Stored data:
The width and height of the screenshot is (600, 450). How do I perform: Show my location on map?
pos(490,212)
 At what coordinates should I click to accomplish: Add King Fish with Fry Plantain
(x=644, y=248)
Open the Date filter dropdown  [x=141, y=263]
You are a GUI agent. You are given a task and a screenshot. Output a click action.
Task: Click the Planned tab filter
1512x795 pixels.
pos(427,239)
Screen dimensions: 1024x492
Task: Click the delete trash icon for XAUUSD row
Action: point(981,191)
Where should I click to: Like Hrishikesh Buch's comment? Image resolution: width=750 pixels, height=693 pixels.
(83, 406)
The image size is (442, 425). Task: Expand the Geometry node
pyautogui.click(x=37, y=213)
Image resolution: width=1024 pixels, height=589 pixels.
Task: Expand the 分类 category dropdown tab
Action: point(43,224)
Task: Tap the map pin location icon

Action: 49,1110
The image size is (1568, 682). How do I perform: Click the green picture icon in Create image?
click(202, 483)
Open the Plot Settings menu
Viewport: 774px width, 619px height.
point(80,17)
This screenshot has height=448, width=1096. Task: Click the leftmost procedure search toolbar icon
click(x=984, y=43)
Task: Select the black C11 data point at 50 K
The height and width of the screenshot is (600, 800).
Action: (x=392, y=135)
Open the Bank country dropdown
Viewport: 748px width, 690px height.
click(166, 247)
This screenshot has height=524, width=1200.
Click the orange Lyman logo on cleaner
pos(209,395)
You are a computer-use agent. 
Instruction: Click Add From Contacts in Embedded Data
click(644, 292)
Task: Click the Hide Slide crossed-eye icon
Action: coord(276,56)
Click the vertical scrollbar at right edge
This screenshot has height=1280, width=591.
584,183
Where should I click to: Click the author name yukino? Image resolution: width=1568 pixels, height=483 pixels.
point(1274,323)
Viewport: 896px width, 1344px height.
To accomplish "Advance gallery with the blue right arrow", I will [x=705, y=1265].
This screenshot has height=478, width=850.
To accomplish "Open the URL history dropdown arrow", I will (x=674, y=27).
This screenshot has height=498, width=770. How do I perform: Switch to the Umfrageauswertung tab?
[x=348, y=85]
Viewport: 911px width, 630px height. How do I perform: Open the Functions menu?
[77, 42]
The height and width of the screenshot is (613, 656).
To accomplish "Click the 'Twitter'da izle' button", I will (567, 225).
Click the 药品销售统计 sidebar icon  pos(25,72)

> [What you have to do] Your answer should be the data above, retyped in full and unaltered.

> [Answer for this exercise]
The width and height of the screenshot is (600, 450). How do I perform: Show my location on map?
pos(490,212)
 At what coordinates should I click to accomplish: Add King Fish with Fry Plantain
(x=644, y=248)
Open the Date filter dropdown  [x=141, y=263]
You are a GUI agent. You are given a task and a screenshot. Output a click action.
Task: Click the Planned tab filter
1512x795 pixels.
pos(427,239)
Screen dimensions: 1024x492
Task: Click the delete trash icon for XAUUSD row
Action: point(981,191)
Where should I click to: Like Hrishikesh Buch's comment? Image resolution: width=750 pixels, height=693 pixels.
(83, 406)
The image size is (442, 425). Task: Expand the Geometry node
pyautogui.click(x=37, y=213)
Image resolution: width=1024 pixels, height=589 pixels.
Task: Expand the 分类 category dropdown tab
Action: point(43,224)
Task: Tap the map pin location icon

Action: 49,1110
The image size is (1568, 682). How do I perform: Click the green picture icon in Create image?
click(202, 483)
Open the Plot Settings menu
Viewport: 774px width, 619px height.
point(80,17)
This screenshot has height=448, width=1096. Task: Click the leftmost procedure search toolbar icon
click(x=984, y=43)
Task: Select the black C11 data point at 50 K
The height and width of the screenshot is (600, 800).
Action: (x=392, y=135)
Open the Bank country dropdown
Viewport: 748px width, 690px height.
click(166, 247)
This screenshot has height=524, width=1200.
Click the orange Lyman logo on cleaner
pos(209,395)
You are a computer-use agent. 
Instruction: Click Add From Contacts in Embedded Data
click(644, 292)
Task: Click the Hide Slide crossed-eye icon
Action: coord(276,56)
Click the vertical scrollbar at right edge
This screenshot has height=1280, width=591.
584,183
Where should I click to: Click the author name yukino? Image resolution: width=1568 pixels, height=483 pixels.
point(1274,323)
Viewport: 896px width, 1344px height.
To accomplish "Advance gallery with the blue right arrow", I will [x=705, y=1265].
This screenshot has height=478, width=850.
To accomplish "Open the URL history dropdown arrow", I will (x=674, y=27).
This screenshot has height=498, width=770. How do I perform: Switch to the Umfrageauswertung tab?
[x=348, y=85]
Viewport: 911px width, 630px height. How do I perform: Open the Functions menu?
[77, 42]
The height and width of the screenshot is (613, 656).
To accomplish "Click the 'Twitter'da izle' button", I will (567, 225).
Click the 药品销售统计 sidebar icon  pos(25,72)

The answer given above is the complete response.